Jon Seager, Vizepräsident von Canonical für Engineering und technischer Leiter des Ubuntu-Projekts, hat eine Initiative vorgestellt, die Systemwerkzeuge in Ubuntu durch Alternativen in Rust zu ersetzen. Das erste Ziel der Initiative besteht darin, Ubuntu 25.10 standardmäßig auf den Einsatz des uutils-Toolkits anstelle des GNU Coreutils-Toolsets umzustellen. Sollte das Experiment erfolgreich sein, werden uutils auch standardmäßig im LTS-Zweig von Ubuntu 26.04 verwendet.

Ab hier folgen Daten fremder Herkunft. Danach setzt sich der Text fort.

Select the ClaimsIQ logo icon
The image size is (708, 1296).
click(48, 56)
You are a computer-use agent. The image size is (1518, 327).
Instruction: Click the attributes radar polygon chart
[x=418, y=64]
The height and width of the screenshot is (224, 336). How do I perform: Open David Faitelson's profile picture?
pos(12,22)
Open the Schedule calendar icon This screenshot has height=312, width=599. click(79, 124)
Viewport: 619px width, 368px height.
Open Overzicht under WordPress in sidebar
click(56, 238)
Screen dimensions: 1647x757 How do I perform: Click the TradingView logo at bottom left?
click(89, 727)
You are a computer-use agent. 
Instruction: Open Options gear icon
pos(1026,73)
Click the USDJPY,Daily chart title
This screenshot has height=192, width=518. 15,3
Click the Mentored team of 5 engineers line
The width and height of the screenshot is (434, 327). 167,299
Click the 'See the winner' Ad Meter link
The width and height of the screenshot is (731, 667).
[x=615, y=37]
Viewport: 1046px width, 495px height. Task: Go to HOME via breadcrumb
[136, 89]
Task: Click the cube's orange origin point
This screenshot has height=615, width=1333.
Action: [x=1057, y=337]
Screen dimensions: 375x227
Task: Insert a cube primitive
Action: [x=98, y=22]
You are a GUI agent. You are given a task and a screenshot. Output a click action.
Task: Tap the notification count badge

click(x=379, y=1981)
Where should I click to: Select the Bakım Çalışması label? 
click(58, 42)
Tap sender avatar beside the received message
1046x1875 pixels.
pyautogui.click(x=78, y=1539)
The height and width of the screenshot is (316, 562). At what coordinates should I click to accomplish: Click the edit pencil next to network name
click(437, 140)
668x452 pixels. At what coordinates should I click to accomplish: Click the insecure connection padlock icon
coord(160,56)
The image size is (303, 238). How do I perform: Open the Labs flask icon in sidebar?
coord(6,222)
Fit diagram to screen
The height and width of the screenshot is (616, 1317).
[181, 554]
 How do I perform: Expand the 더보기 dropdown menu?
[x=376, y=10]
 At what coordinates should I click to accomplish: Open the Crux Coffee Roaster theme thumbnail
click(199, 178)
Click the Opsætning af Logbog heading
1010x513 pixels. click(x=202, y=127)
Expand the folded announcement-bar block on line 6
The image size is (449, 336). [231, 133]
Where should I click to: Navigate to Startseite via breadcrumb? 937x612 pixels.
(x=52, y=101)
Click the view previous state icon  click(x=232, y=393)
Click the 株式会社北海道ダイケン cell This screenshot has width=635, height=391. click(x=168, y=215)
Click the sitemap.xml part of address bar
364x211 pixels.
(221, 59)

Der Austausch betrifft mehr als einhundert Werkzeuge, die Teil von Coreutils sind, darunter sort, cat, chmod, chown, chroot, cp, date, dd, echo, hostname, id, ln und ls. Derzeit werden die uutils standardmäßig in der auf Debian basierenden Distribution Apertis sowie in der unabhängigen Distribution AerynOS (SerpentOS) verwendet. Die letzte Woche veröffentlichte Version des uutils coreutils 0.0.30 hat 507 Tests erfolgreich bestanden (in der vorherigen Version 506, in der vorvorigen 476) aus dem Referenz-Testset von GNU Coreutils. 69 Tests scheiterten, und 41 Tests wurden übersprungen. In den kommenden Wochen soll auch mit der Ersetzung der Werkzeuge su und sudo in Ubuntu durch das Paket sudo-rs begonnen werden. Zu den in Betracht gezogenen Projekten werden außerdem zlib-rs und ntpd-rs erwähnt.

Der Grund für die Migration besteht darin, die Zuverlässigkeit und Sicherheit der zugrunde liegenden Distribution zu erhöhen. Die Verwendung von Rust wird es ermöglichen, das Risiko von Fehlerraten im Umgang mit Speicher, wie z. B. dem Zugriff auf Speicherbereiche nach deren Freigabe und Pufferüberläufe, zu verringern. Laut John Seeger wird der Schutz vor solchen Fehlern die Sicherheitsgarantien erhöhen und mit steigender Sicherheit auch die allgemeine Zuverlässigkeit des Systems.
Es wird festgestellt, dass Canonical verschiedene Methoden zur Qualitätsverbesserung in Betracht zieht, von denen eine die Bereitstellung von Programmen ist, die ursprünglich mit Blick auf Sicherheit, Zuverlässigkeit und Korrektheit entwickelt werden. Dies ist besonders wichtig für die grundlegenden Komponenten der Distribution, da Probleme in der Low-Level-Software Auswirkungen auf die Funktionalität aller darüber liegenden Schichten haben können; zum Beispiel können Leistungsprobleme in den Basis-Paketen auch die Leistung anderer Teilsysteme beeinträchtigen.
Für die getestete Ersetzung von Systemkomponenten in Ubuntu wurde das Projekt oxidizr vorbereitet, das eine Befehlszeilenschnittstelle zur Verwaltung von Experimenten mit dem System bietet, die mit der Ersetzung herkömmlicher Dienstprogramme durch Alternativen, die in Rust geschrieben sind, zusammenhängen. Derzeit sind in oxidizr Experimente verfügbar, um standardmäßig auf die Verwendung der Pakete uutils coreutils, uutils findutils, uutils diffutils und sudo-rs umzustellen. Um beispielsweise coreutils und findutils in Ihrem System zu ersetzen, genügt es, den Befehl „sudo oxidizr enable —experiments coreutils findutils“ auszuführen, während Sie für die Rückkehr zum Ausgangszustand den Befehl „oxidizr disable“ verwenden können.